# GOAL OF THE EXERCISE
Restate the data exactly, with nothing altered.
★ ★ ★ ★
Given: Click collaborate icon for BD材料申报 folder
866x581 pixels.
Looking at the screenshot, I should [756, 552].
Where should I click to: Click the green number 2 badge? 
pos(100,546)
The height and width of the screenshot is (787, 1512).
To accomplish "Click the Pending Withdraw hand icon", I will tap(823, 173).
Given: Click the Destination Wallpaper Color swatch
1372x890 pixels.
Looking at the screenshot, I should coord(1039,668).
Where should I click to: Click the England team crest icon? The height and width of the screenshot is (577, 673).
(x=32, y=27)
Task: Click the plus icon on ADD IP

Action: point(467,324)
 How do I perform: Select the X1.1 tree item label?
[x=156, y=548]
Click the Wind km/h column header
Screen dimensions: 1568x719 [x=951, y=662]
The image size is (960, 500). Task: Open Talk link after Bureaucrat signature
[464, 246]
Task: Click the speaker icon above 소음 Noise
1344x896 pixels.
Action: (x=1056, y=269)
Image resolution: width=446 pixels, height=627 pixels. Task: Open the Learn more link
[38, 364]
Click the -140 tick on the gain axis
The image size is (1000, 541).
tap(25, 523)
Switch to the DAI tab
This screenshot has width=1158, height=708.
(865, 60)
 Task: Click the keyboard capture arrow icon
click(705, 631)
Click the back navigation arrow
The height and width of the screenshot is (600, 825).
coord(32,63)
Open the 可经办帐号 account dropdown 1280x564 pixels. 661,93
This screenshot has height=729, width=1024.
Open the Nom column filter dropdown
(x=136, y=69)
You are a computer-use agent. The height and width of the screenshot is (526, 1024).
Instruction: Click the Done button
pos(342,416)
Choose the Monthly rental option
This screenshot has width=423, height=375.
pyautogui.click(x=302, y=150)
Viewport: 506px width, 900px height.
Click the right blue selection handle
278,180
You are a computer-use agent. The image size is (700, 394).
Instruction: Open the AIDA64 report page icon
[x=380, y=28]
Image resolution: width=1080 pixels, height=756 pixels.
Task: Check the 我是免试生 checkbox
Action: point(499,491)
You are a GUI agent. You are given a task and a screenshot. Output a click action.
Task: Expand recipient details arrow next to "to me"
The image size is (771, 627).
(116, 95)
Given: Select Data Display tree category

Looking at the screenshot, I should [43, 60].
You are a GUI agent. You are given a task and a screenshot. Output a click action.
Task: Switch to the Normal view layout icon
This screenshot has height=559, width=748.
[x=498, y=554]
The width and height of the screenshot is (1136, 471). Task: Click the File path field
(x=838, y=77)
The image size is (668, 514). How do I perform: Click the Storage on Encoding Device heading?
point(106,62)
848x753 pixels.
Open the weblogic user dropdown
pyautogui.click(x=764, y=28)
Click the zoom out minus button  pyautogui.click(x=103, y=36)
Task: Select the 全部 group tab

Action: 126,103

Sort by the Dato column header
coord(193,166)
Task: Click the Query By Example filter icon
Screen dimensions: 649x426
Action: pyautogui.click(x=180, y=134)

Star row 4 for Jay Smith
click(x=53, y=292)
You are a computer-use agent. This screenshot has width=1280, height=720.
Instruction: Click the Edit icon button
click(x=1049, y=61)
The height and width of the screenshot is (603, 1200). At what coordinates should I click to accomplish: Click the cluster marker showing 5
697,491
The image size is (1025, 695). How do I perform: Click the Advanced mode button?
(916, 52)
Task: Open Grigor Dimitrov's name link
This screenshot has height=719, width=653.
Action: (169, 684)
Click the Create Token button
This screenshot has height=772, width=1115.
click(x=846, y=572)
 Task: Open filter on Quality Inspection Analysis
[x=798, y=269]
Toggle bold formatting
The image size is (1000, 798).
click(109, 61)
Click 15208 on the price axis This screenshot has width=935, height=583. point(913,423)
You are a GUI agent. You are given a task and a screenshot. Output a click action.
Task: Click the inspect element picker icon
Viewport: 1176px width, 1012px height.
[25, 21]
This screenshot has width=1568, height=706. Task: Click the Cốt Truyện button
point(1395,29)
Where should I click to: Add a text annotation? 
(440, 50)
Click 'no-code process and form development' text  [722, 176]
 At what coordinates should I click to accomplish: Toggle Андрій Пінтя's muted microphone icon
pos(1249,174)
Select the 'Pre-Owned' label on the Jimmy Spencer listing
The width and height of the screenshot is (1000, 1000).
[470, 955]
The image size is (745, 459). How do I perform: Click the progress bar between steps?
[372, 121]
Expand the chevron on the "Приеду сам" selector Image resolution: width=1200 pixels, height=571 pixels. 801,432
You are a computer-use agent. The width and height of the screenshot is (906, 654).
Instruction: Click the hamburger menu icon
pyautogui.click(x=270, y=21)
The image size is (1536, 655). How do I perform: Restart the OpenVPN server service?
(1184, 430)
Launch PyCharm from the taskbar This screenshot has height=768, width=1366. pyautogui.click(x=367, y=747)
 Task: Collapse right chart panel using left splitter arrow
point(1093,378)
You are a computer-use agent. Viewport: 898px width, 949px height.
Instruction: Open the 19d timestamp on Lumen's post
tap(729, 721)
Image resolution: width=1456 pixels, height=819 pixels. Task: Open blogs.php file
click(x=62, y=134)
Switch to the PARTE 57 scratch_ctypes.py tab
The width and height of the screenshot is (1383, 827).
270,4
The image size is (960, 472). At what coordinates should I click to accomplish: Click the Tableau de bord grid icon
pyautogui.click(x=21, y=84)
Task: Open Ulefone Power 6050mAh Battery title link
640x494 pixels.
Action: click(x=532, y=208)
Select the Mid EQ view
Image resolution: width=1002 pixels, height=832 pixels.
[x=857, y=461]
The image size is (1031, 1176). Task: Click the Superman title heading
★ ★ ★ ★
# PROBLEM SOLUTION
Given: Click collaborate icon for BD材料申报 folder
866x581 pixels.
Looking at the screenshot, I should [756, 552].
Where should I click to: Click the green number 2 badge? 
pos(100,546)
The height and width of the screenshot is (787, 1512).
To accomplish "Click the Pending Withdraw hand icon", I will tap(823, 173).
Given: Click the Destination Wallpaper Color swatch
1372x890 pixels.
Looking at the screenshot, I should coord(1039,668).
Where should I click to: Click the England team crest icon? The height and width of the screenshot is (577, 673).
(x=32, y=27)
Task: Click the plus icon on ADD IP

Action: point(467,324)
 How do I perform: Select the X1.1 tree item label?
[x=156, y=548]
Click the Wind km/h column header
Screen dimensions: 1568x719 [x=951, y=662]
The image size is (960, 500). Task: Open Talk link after Bureaucrat signature
[464, 246]
Task: Click the speaker icon above 소음 Noise
1344x896 pixels.
Action: (x=1056, y=269)
Image resolution: width=446 pixels, height=627 pixels. Task: Open the Learn more link
[38, 364]
Click the -140 tick on the gain axis
The image size is (1000, 541).
tap(25, 523)
Switch to the DAI tab
This screenshot has width=1158, height=708.
(865, 60)
 Task: Click the keyboard capture arrow icon
click(705, 631)
Click the back navigation arrow
The height and width of the screenshot is (600, 825).
coord(32,63)
Open the 可经办帐号 account dropdown 1280x564 pixels. 661,93
This screenshot has height=729, width=1024.
Open the Nom column filter dropdown
(x=136, y=69)
You are a computer-use agent. The height and width of the screenshot is (526, 1024).
Instruction: Click the Done button
pos(342,416)
Choose the Monthly rental option
This screenshot has width=423, height=375.
pyautogui.click(x=302, y=150)
Viewport: 506px width, 900px height.
Click the right blue selection handle
278,180
You are a computer-use agent. The image size is (700, 394).
Instruction: Open the AIDA64 report page icon
[x=380, y=28]
Image resolution: width=1080 pixels, height=756 pixels.
Task: Check the 我是免试生 checkbox
Action: point(499,491)
You are a GUI agent. You are given a task and a screenshot. Output a click action.
Task: Expand recipient details arrow next to "to me"
The image size is (771, 627).
(116, 95)
Given: Select Data Display tree category

Looking at the screenshot, I should [43, 60].
You are a GUI agent. You are given a task and a screenshot. Output a click action.
Task: Switch to the Normal view layout icon
This screenshot has height=559, width=748.
[x=498, y=554]
The width and height of the screenshot is (1136, 471). Task: Click the File path field
(x=838, y=77)
The image size is (668, 514). How do I perform: Click the Storage on Encoding Device heading?
point(106,62)
848x753 pixels.
Open the weblogic user dropdown
pyautogui.click(x=764, y=28)
Click the zoom out minus button  pyautogui.click(x=103, y=36)
Task: Select the 全部 group tab

Action: 126,103

Sort by the Dato column header
coord(193,166)
Task: Click the Query By Example filter icon
Screen dimensions: 649x426
Action: pyautogui.click(x=180, y=134)

Star row 4 for Jay Smith
click(x=53, y=292)
You are a computer-use agent. This screenshot has width=1280, height=720.
Instruction: Click the Edit icon button
click(x=1049, y=61)
The height and width of the screenshot is (603, 1200). At what coordinates should I click to accomplish: Click the cluster marker showing 5
697,491
The image size is (1025, 695). How do I perform: Click the Advanced mode button?
(916, 52)
Task: Open Grigor Dimitrov's name link
This screenshot has height=719, width=653.
Action: (169, 684)
Click the Create Token button
This screenshot has height=772, width=1115.
click(x=846, y=572)
 Task: Open filter on Quality Inspection Analysis
[x=798, y=269]
Toggle bold formatting
The image size is (1000, 798).
click(109, 61)
Click 15208 on the price axis This screenshot has width=935, height=583. point(913,423)
You are a GUI agent. You are given a task and a screenshot. Output a click action.
Task: Click the inspect element picker icon
Viewport: 1176px width, 1012px height.
[25, 21]
This screenshot has width=1568, height=706. Task: Click the Cốt Truyện button
point(1395,29)
Where should I click to: Add a text annotation? 
(440, 50)
Click 'no-code process and form development' text  [722, 176]
 At what coordinates should I click to accomplish: Toggle Андрій Пінтя's muted microphone icon
pos(1249,174)
Select the 'Pre-Owned' label on the Jimmy Spencer listing
The width and height of the screenshot is (1000, 1000).
[470, 955]
The image size is (745, 459). How do I perform: Click the progress bar between steps?
[372, 121]
Expand the chevron on the "Приеду сам" selector Image resolution: width=1200 pixels, height=571 pixels. 801,432
You are a computer-use agent. The width and height of the screenshot is (906, 654).
Instruction: Click the hamburger menu icon
pyautogui.click(x=270, y=21)
The image size is (1536, 655). How do I perform: Restart the OpenVPN server service?
(1184, 430)
Launch PyCharm from the taskbar This screenshot has height=768, width=1366. pyautogui.click(x=367, y=747)
 Task: Collapse right chart panel using left splitter arrow
point(1093,378)
You are a computer-use agent. Viewport: 898px width, 949px height.
Instruction: Open the 19d timestamp on Lumen's post
tap(729, 721)
Image resolution: width=1456 pixels, height=819 pixels. Task: Open blogs.php file
click(x=62, y=134)
Switch to the PARTE 57 scratch_ctypes.py tab
The width and height of the screenshot is (1383, 827).
270,4
The image size is (960, 472). At what coordinates should I click to accomplish: Click the Tableau de bord grid icon
pyautogui.click(x=21, y=84)
Task: Open Ulefone Power 6050mAh Battery title link
640x494 pixels.
Action: click(x=532, y=208)
Select the Mid EQ view
Image resolution: width=1002 pixels, height=832 pixels.
[x=857, y=461]
The image size is (1031, 1176). Task: Click the Superman title heading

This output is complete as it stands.